*** Opening SELECTED EXCERPT ***

Posted on 06/26/2002 2:59:52 PM PDT by Pharmboy
BERLIN (Reuters Health) - Eating certain smoked sausages in childhood may increase the risk of developing the crippling autoimmune disease multiple sclerosis (MS) later in life, researchers said on Wednesday.
The findings support other studies that have pointed to a possible link and suggest that nitrates used in meat preparation combined with chemicals in smoke could be causing autoimmune problems.
In MS, the slow destruction of myelin--the thin, protective coating that insulates nerve fibers in the brain and spine--leads to numbness, muscle weakness and stiffness, impaired vision and coordination problems.
Marcel Geilenkeuser, from the Darmstadt Clinic in Germany, and colleagues looked at the childhood diets of 177 MS patients and 88 healthy "control" individuals, focusing on how much hot-smoked sausage, cold-smoked sausage, cold-smoked meat and other foods such as butter and oat flakes they ate.
Geilenkeuser also took into account the socioeconomic status of the patients' families for his doctorate study, which he presented here at the 12th Meeting of the European Neurological Society.
The consumption of all three smoked meat products was associated with MS, he found. More detailed statistical analysis showed that hot-smoked sausages and animal-fat intake independently contributed to MS risk.
The researcher said he was cautious in interpreting the results.
"There were a number of drawbacks to the way the study had to be done, for example, and I do not want anyone to take it as conclusive.

*** Closing SELECTED EXCERPT ***
*** Opening RECORDS PROVIDED ***

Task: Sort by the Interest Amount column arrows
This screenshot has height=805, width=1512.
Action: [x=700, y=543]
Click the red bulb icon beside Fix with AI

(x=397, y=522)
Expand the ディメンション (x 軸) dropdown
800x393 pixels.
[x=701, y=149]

*** Closing RECORDS PROVIDED ***

### TASKS FOR THIS EXERCISE
(A) List every food that the article on smoked sausages and multiple sclerosis names as a focus of the childhood diet study.
(B) Extend the article on smoked sausages and multiple sclerosis, starting after its final sentence.
The records were drawn from a different source than the text.

### RESPONSES BY ITEM NUMBER
(A) hot-smoked sausage, cold-smoked sausage, cold-smoked meat, butter, oat flakes

(B)
"Having said that though, it does support previous work which suggested a link between the combination of nitrates and nitrites used to prepare meat for production of smoked sausages, and the phenols from smoke, with the production of nitrophenols which are connected with autoimmunity problems."
He said that MS, which only emerged at the start of the 19th century, could not be only related to the chemicals in wood smoke. Communities in northern Europe, he said, had smoked their foods for many centuries without developing MS, but had not used nitrates on the meat or fish before smoking.
Nitrogenous chemicals are generally used to ensure that meat does not lose its colour during the smoking process, he said.
Further study of the subject would be justified, he said, with ideally 200 newly diagnosed MS patients and a 200-strong control group of healthy individuals.
MS does have a propensity for northern Europeans. It had always been thought that it was mainly a genetic predisposition. While it still may be, this is certainly an interesting finding.
Maybe we on FR should design the perfect liberal scientific study...
And remember: disease is always an interaction between genes and environment.